2020-08-19 12:09:42 | 詩(雑誌・同人誌)
レオナルドマイコ「一碧万頃」(「現代詩手帖」2020年08月号)

 レオナルドマイコ「一碧万頃」は投稿欄の作品。暁方ミセイが選んでいる。「一碧万頃」は何と読んでいいのかわからないが「碧」が真っ青な空を感じさせる。「一」と「万」は数字。一億光年のような果てしなさを、象徴しているのか。

うすい瞼から血潮が
透き通っていくのがわかる
ほつれゆく記憶の中 ひとしくうしなわ
れゆくおさなき日々、とぶちからもおよ
ぐちからでもないその きみとおしゃべ
りするちからを、ふりしぼっている 手
をかけてしまった自分の頸部から 頬へ
むかい ゆるませてくれた「空を撫でる
しぐさをするからね。」ウミネコよ 空
には、わたしによく似たきみというひと
が存在していたのだ

ウミネコよ、きみに託してみたかった
からだと空のあいだに
解れている羽毛がきもちよく風になび
く。切りっぱなしの前髪まで
翳を 踏み 空なのに 踏み
あって わらいあう

 「うすい瞼から血潮が/透き通っていくのがわかる」が「からだと空のあいだ」と言い直される部分が、紺碧の一億光年を感じさせる。これは私の「誤読」なのだろうが、詞は「誤読」をするためにあるのだから、わたしは勝手に納得している。
 そして、その「からだと空のあいだ」の「あいだ」でウミネコが結晶のように生み出されてくるのも、透明感があってとても気持ちがいい。
 全体的存在としての透明を見た、という感じ。

そこに空とのゆうごうてんを見つけだす
 遠い海の遥か向こうには、こぎ終えた
櫂を、投げ込む ちぎれそうな心電図の
波形がほつれながら 子午線に交わり、

 そういうものが「心電図の/波形」という肉体とも機械とも電子ともとれるものと接触しながら「子午線」という「宇宙法則」(人間が設定したものだけれど)とも交錯する。

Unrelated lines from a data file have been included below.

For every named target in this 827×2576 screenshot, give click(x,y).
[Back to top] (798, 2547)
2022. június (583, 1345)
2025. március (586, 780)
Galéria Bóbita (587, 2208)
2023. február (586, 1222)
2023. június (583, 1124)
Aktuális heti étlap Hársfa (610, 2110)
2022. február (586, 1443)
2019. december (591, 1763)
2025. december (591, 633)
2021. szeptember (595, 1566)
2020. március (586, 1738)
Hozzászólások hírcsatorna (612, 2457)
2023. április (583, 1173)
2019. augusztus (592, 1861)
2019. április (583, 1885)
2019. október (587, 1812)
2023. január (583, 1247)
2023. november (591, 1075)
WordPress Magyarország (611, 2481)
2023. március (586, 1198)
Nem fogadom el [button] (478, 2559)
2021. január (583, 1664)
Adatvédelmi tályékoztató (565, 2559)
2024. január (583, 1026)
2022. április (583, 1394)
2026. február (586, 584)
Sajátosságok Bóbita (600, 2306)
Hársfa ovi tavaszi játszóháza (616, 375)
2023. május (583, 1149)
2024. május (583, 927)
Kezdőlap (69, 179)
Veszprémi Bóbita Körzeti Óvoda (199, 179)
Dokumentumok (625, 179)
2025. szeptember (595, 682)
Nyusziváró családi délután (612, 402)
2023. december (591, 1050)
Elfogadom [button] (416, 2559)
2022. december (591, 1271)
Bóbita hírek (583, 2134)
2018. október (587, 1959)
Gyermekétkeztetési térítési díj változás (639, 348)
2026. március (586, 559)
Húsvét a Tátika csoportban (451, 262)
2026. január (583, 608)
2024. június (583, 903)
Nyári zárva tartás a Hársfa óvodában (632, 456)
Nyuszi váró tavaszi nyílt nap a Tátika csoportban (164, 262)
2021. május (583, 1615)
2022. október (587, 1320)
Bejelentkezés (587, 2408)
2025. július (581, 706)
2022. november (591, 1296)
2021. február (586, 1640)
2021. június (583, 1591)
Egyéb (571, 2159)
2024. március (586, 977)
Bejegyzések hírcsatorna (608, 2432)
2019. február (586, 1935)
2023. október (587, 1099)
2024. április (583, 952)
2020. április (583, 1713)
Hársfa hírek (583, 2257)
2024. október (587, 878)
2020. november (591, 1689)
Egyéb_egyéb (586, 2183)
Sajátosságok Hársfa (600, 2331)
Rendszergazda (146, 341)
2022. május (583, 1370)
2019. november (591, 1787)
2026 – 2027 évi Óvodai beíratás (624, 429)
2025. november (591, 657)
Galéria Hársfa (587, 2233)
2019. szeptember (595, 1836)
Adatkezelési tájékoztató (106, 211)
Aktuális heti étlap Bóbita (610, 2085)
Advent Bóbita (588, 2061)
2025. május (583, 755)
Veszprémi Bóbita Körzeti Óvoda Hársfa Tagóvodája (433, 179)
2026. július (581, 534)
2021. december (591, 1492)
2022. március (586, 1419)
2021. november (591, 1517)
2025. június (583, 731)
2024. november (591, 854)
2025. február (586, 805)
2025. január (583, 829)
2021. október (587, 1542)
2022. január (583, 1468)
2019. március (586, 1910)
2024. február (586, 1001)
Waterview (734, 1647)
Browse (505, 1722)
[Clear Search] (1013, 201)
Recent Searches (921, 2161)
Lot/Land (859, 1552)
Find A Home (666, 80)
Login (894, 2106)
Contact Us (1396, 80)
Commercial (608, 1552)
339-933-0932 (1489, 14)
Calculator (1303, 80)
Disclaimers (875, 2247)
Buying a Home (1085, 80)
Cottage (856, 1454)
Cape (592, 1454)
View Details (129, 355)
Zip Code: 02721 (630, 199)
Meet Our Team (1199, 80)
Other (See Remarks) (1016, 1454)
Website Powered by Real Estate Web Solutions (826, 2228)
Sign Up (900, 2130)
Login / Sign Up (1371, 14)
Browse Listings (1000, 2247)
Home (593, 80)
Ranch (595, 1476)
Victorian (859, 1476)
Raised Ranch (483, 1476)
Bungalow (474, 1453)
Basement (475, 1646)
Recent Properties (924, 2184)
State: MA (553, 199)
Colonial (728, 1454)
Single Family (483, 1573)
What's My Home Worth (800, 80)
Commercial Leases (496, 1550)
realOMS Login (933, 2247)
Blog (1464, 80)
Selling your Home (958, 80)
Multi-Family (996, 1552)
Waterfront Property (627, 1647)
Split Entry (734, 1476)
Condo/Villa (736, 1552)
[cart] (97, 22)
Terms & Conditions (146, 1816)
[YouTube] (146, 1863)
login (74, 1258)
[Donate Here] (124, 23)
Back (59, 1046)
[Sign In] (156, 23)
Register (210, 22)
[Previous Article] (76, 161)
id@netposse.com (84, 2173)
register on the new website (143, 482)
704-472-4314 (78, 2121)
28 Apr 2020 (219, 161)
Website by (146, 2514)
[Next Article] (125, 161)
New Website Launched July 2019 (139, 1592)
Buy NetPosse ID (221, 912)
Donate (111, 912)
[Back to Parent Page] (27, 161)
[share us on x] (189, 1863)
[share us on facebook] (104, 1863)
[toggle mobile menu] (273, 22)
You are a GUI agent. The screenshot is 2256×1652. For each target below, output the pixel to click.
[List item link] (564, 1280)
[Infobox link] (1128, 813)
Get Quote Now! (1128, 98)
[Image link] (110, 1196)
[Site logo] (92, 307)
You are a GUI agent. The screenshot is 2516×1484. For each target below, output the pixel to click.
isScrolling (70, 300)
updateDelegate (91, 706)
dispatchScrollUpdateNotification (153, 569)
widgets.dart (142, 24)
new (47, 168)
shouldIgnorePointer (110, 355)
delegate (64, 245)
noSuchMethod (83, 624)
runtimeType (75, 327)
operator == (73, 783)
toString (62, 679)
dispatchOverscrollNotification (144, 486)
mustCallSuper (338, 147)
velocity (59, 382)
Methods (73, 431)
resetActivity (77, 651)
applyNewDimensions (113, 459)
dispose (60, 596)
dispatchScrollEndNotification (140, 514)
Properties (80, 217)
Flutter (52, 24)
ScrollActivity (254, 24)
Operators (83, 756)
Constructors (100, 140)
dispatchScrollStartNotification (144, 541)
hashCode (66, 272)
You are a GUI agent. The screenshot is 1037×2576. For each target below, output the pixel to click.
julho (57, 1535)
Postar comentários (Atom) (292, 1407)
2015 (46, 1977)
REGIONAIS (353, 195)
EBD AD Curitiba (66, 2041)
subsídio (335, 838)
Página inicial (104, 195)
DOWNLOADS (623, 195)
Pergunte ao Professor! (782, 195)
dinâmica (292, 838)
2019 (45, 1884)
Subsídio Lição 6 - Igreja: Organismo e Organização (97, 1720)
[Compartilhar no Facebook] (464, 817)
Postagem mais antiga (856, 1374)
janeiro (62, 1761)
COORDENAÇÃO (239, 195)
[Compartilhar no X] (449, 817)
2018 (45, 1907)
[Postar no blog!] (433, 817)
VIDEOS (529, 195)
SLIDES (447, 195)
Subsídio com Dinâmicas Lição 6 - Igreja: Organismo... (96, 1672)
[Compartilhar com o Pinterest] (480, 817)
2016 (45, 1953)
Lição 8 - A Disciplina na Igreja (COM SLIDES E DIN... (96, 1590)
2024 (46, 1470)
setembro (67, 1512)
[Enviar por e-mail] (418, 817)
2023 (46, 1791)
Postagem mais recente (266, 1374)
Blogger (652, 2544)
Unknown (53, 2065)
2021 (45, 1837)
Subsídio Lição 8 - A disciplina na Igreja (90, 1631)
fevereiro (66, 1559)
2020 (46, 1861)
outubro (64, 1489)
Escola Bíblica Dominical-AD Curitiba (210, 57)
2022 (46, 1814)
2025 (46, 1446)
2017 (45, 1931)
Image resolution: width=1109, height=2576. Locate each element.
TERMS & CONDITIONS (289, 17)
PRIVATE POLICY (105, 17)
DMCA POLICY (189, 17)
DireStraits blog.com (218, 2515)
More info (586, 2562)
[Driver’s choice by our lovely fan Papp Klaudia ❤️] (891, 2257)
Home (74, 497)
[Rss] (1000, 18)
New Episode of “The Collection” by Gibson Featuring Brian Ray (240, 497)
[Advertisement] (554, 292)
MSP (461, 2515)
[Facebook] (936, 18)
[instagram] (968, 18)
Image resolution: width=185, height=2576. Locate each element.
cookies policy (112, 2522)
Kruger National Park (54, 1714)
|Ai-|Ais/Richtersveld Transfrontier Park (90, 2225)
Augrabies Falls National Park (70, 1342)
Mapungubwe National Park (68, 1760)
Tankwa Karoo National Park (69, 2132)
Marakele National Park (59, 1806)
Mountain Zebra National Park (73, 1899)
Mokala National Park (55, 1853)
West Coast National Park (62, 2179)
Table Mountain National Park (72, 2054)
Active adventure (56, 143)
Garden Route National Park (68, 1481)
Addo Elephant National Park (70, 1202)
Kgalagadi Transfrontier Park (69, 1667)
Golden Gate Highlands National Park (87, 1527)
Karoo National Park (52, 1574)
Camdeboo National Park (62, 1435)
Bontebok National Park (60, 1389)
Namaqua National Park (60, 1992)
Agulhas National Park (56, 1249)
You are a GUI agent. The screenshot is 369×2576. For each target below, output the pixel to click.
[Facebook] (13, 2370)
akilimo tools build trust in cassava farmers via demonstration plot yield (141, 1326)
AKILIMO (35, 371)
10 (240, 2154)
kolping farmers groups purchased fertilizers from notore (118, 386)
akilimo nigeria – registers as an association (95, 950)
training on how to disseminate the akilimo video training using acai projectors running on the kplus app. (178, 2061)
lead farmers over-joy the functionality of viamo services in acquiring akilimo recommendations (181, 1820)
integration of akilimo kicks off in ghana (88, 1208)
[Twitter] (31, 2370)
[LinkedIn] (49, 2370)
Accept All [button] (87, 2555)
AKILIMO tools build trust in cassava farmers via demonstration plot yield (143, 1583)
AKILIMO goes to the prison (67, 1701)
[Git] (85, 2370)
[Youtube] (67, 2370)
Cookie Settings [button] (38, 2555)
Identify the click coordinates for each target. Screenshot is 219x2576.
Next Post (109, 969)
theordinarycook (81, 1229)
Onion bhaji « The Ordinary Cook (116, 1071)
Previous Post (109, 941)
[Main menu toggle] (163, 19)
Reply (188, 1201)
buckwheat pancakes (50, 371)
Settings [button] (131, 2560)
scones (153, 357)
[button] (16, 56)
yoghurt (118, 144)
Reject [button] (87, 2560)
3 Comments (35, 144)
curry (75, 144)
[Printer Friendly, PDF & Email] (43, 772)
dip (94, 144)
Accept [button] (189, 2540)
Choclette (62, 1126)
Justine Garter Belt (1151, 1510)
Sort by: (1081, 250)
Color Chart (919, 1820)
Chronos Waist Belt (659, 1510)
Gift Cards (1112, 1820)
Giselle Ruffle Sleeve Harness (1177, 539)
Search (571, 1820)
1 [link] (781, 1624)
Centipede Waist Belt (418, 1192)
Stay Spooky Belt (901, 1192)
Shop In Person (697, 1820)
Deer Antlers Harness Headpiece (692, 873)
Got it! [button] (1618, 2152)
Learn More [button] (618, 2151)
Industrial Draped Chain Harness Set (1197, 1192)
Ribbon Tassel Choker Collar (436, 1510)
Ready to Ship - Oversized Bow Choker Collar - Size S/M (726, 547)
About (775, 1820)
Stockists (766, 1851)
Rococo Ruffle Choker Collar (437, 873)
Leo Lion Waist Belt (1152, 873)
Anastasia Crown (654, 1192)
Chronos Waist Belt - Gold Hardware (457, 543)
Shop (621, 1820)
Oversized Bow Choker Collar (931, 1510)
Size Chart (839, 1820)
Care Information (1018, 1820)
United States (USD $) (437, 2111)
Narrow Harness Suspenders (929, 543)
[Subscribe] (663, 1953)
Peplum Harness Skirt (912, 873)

透明感は、どこまでも「絶対的」であろうとする。
 とてもおもしろい。
 ただ、私は「ほつれゆく」「うしなわれゆく」「おさなき」という古くさいことばや、「とぶちから」「およぐちから」「ゆうごうてん」というひらがな表記にはついていけない。「ほつれていく」「うしなわれてゆく」「おさない」「飛ぶ力」「泳ぐ力」「融合点」では、どうしていけないのか。
 「文語」と「口語」、「漢字」と「ひらがな」をつかいわけているのだと思うけれど、この文体としての表記リズムに、私は慣れることができない。私は音読は複数のひとを前にして詩を紹介するときくらい。ひとりで読んでいるときは黙読だ。だが、ことばを把握するのは、あくまで「耳」であって、目ではない。目が悪いせいか、こういう目への負担を強いてくるは、どうしても慣れることができない。
 慣れることができないと書きながら、その詩を紹介しているのだから、この詩はとても刺戟的だということになるのかもしれない。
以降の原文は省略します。